Step 2: Using same restriction enzymes, plasmids are cut open for the insulin genes to attach to.
Step 3: These two insulin genes are then inserted into plasmids, small circular pieces of DNA that are more readily taken up by the host's DNA. This is called recombinant plasmids. The insulin and plasmid are sealed up using a special enzymes called ligase
Step 4: The recombinant plasmids are inserted into a non-harmful type of the bacterium of E. coli using a process called transfection.
Step 5: The bacteria synthesizing the insulin then undergo a fermentation process. They are grown at optimal temperatures in large tanks in manufacturing plants.

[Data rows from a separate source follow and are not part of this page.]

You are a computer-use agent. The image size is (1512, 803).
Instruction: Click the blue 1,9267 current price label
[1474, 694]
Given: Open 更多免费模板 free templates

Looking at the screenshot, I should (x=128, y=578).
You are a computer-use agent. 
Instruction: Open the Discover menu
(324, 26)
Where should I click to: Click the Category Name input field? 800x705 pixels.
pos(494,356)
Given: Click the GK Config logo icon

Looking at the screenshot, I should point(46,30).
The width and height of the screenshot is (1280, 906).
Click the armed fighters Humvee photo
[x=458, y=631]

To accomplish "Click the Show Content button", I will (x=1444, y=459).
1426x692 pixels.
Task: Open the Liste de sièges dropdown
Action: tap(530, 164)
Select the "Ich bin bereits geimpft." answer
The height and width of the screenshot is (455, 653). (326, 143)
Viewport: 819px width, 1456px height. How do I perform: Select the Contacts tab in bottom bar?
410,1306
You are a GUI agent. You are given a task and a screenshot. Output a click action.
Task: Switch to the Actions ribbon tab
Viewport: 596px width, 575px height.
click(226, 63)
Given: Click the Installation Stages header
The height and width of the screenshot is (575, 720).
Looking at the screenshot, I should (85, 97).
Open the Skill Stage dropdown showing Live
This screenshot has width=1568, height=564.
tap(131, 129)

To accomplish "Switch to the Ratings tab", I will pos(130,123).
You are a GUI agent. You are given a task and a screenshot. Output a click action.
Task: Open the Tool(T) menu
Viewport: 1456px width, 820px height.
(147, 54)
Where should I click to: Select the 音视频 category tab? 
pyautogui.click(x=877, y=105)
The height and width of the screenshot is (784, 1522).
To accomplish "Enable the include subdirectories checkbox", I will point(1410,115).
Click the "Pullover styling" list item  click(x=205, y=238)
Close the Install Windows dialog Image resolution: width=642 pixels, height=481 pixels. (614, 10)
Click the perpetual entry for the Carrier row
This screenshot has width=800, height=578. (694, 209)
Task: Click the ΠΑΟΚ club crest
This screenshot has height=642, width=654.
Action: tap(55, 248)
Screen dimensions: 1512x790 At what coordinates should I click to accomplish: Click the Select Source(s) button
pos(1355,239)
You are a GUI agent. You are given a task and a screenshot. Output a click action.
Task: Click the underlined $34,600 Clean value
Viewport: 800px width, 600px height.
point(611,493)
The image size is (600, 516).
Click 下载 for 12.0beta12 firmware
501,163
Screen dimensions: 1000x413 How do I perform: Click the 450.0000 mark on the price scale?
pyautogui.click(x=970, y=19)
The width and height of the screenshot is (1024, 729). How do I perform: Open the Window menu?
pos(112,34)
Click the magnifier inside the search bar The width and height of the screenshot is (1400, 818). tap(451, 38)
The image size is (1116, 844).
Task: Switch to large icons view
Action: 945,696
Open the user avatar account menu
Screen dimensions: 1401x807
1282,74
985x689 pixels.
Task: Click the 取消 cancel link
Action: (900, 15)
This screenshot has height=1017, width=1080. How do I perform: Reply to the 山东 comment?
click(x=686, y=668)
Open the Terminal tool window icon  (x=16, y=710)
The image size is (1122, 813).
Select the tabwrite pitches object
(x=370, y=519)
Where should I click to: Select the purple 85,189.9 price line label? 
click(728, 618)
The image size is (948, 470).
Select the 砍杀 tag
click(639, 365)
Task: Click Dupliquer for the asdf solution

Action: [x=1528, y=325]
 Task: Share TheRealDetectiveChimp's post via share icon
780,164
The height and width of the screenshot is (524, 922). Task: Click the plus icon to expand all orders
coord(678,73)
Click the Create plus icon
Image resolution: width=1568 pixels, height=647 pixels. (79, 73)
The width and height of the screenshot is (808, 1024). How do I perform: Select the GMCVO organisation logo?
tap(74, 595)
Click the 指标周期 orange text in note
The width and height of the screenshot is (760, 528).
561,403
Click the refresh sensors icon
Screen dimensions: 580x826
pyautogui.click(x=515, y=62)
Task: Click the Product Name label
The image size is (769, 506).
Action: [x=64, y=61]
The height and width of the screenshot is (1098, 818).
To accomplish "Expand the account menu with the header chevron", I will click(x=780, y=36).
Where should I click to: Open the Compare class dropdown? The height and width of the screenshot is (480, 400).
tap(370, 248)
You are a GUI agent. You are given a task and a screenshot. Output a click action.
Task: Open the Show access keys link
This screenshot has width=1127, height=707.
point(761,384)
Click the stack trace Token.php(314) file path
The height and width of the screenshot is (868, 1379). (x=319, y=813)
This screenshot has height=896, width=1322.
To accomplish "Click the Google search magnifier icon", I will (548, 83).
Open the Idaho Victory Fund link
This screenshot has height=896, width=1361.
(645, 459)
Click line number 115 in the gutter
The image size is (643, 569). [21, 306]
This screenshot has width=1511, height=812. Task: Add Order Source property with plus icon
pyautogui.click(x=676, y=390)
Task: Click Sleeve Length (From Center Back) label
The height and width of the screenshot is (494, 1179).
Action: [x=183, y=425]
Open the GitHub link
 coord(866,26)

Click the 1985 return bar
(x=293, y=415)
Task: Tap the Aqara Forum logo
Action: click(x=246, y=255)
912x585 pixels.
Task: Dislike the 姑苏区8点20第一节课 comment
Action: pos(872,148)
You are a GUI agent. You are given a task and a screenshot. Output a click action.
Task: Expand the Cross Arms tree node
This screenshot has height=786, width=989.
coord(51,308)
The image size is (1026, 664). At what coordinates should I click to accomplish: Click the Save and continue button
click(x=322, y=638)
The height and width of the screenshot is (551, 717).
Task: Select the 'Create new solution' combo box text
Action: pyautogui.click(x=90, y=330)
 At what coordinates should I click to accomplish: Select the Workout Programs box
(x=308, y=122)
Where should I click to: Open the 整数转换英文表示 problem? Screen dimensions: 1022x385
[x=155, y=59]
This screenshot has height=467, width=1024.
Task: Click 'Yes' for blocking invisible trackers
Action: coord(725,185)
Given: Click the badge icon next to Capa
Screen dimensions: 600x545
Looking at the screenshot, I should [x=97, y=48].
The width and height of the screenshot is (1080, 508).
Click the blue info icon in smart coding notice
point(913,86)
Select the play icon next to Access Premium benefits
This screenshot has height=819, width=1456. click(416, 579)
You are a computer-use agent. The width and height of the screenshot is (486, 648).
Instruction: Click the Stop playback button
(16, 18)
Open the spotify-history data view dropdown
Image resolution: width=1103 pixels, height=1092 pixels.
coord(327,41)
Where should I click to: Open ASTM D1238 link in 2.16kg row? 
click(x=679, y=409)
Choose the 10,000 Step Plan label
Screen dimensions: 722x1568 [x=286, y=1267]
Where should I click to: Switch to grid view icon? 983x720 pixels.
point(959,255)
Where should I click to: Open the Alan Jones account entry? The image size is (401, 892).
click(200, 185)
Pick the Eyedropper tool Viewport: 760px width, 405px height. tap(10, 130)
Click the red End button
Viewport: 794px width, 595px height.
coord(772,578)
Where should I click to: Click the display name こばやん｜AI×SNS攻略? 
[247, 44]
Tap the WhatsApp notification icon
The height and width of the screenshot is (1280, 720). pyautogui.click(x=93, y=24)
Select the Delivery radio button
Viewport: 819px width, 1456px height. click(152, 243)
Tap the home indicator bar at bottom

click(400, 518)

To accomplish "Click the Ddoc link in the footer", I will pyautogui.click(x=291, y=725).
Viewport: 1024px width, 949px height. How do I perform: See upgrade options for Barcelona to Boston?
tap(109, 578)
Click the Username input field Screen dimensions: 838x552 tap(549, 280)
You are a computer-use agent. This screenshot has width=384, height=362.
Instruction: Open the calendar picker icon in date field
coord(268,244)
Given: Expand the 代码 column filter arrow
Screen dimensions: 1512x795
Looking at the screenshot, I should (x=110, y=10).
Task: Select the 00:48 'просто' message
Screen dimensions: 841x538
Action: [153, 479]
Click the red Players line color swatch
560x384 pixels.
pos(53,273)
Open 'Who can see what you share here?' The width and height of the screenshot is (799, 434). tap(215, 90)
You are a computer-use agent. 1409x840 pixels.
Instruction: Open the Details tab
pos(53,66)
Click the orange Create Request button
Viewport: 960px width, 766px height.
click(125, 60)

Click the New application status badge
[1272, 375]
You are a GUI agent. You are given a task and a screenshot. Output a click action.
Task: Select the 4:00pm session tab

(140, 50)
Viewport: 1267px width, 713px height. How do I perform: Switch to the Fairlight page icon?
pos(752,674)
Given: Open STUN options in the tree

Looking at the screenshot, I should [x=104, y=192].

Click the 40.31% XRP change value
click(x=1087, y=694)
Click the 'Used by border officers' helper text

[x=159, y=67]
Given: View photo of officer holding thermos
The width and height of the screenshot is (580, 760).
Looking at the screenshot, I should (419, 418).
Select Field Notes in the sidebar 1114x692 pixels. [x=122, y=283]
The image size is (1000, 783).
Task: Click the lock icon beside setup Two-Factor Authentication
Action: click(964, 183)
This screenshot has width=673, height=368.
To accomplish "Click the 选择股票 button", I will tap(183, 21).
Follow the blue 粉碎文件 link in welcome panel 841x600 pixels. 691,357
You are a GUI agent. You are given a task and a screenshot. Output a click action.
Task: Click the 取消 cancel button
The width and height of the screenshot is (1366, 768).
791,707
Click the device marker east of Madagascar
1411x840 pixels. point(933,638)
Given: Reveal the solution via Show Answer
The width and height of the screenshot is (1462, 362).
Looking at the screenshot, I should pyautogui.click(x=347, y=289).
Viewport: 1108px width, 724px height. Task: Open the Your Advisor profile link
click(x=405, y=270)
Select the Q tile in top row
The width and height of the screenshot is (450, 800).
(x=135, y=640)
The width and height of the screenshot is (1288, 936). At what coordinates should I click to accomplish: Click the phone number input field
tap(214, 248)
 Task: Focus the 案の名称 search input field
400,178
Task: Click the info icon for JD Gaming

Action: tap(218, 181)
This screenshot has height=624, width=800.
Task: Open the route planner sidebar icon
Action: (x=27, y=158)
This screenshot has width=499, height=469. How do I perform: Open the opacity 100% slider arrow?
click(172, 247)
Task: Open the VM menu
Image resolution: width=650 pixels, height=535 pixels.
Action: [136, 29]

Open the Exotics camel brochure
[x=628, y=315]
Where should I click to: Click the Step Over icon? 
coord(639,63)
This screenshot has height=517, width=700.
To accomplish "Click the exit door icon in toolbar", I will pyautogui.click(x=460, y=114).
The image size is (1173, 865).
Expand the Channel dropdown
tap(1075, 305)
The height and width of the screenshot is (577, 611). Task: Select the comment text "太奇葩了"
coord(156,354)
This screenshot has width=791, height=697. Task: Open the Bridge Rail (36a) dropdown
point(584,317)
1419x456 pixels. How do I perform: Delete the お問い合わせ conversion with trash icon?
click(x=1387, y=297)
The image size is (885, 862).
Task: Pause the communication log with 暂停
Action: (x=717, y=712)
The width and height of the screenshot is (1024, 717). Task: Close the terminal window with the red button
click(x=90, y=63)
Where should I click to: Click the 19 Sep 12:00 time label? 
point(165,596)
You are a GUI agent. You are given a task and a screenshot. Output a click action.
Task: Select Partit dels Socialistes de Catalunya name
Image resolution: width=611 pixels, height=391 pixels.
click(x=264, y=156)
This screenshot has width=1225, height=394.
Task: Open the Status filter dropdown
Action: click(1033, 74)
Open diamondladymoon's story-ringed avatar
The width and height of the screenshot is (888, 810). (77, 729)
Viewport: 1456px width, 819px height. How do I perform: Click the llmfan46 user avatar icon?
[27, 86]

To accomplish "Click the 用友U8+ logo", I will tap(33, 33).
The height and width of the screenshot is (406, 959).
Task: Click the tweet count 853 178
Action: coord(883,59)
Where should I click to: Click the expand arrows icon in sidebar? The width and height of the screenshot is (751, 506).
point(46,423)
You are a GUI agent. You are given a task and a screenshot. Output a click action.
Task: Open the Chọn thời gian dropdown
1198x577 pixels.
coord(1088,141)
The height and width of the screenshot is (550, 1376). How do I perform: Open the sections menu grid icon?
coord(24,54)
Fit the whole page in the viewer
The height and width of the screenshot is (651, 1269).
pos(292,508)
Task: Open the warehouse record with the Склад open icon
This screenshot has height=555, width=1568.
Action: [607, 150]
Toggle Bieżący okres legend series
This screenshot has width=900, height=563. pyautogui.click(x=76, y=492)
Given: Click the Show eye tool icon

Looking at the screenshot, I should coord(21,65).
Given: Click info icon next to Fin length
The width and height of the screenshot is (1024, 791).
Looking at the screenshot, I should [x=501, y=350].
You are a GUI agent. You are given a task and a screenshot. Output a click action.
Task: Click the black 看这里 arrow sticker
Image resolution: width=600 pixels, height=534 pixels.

Step 6: After growing, the cells are taken out of the tanks and broken open to extract the insulin genes using multiple chemicals.

First, add a mixture of lysozome that digest the outer layer of the cell wall, second adding a detergent mixture that separates the fatty cell wall membrane. Third, adding cyanogen bromide, a reagent that splits insulin chains from the plasmid chains

Step 7: The two insulin gene chains are then mixed together and joined by disulfide bonds through the reduction-oxidation reaction. An oxidizing agent (a material that causes oxidization or the transfer of an electron) is added.